Each chapter also features an “Explore More” section that provides opportunities for further reading and research, including places to visit and sites to investigate, to encourage discovery beyond the book’s pages.
Exploring the immigrants who peopled the Delaware Valley, the faiths they practiced, the environment they shaped, the wars they waged, and the global connections they forged, Greater Philadelphia and the World reveals a city and its surroundings that has been continually molded by its links to the Atlantic, the Americas, and the Pacific.
A New History for the Twenty-First Century, Three-Volume Set
Informed by current scholarship and richly illustrated with full-color photographs and maps, Greater Philadelphia: A New History for the Twenty-First Century brings to the public an up-to-date, diverse history of Philadelphia across its many dimensions.
Volume 1 adopts “Greater Philadelphia” to indicate a regional scope, but not one limited by a fixed geographical boundary. Instead, “Greater Philadelphia” refers to the interdependence between the city and its periphery across parts of three states: southeastern Pennsylvania, southern New Jersey, and northern Delaware. The Greater Philadelphia Region represents a collection of stories fundamental to the Philadelphia area’s history and evolution based on the belief that regions work best when residents, divided in space but linked in multiple ways through social and economic connections, possess shared knowledge about the people and the places that surround them.
Volume 2 begins with Philadelphia’s role during the American Revolution, as the nation’s first capital until 1800, and as home to one of the North’s largest free African American communities in the antebellum period.
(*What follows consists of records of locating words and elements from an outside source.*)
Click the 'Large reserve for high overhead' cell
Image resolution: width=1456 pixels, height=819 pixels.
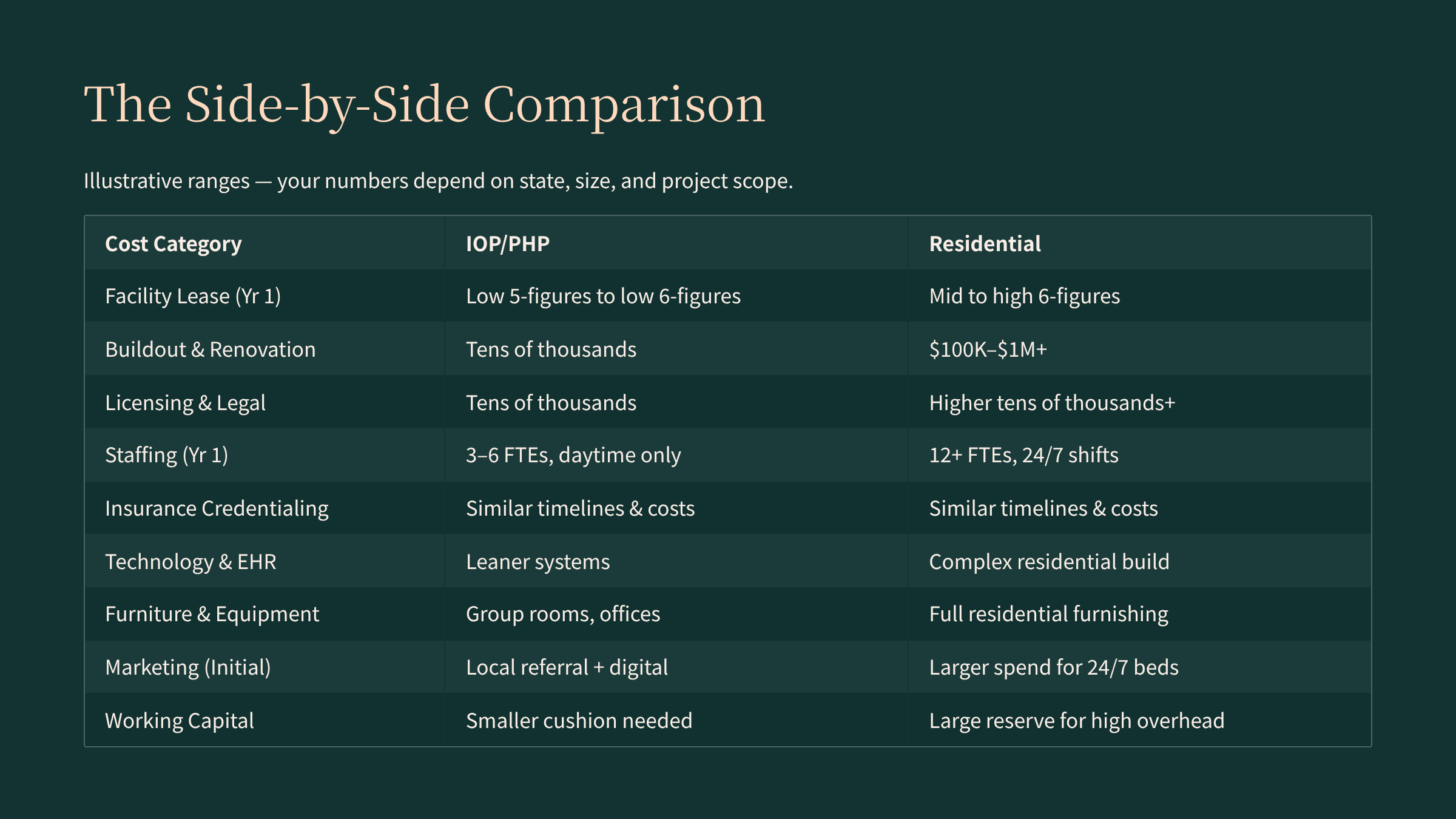click(x=1076, y=721)
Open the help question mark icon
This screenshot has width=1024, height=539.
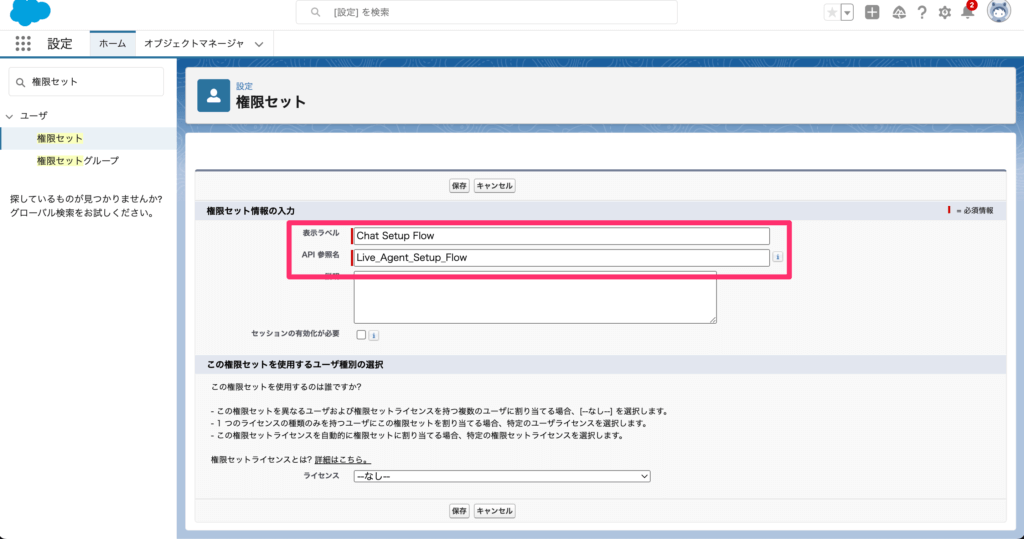922,12
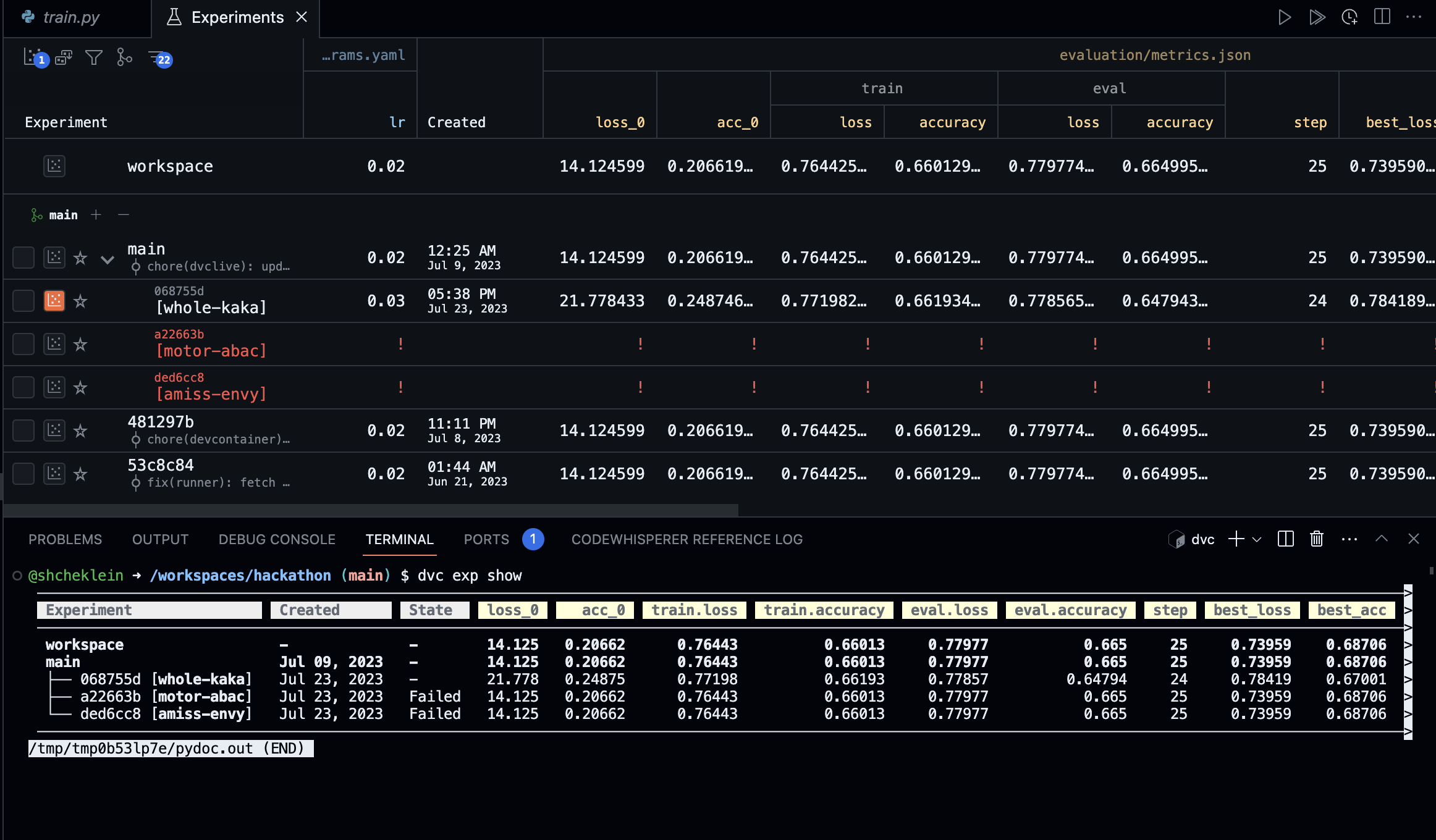This screenshot has width=1436, height=840.
Task: Collapse the panel using the chevron icon
Action: [1382, 539]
From the Civil War to woman suffrage, from the Lenape people to the Gray Panthers, from Black Power to Occupy Philadelphia, the book chronicles the ongoing dynamics of citizenship and nationhood as they unfolded in the Philadelphia region from the eighteenth through the twenty-first centuries. Greater Philadelphia and the Nation demonstrates how Philadelphia, and its periphery across southeastern Pennsylvania, southern New Jersey, and northern Delaware, create, challenge, and sustain the nation.
Volume 3 reveals the influence of empires and nations on Greater Philadelphia while also emphasizing the dynamic role the region and its people have played in shaping the modern world. Exploring the immigrants who peopled the Delaware Valley, the faiths they practiced, the environment they shaped, the wars they waged, and the global connections they forged, Greater Philadelphia and the World reveals a city and its surroundings that has been continually molded by its links to the Atlantic, the Americas, and the Pacific.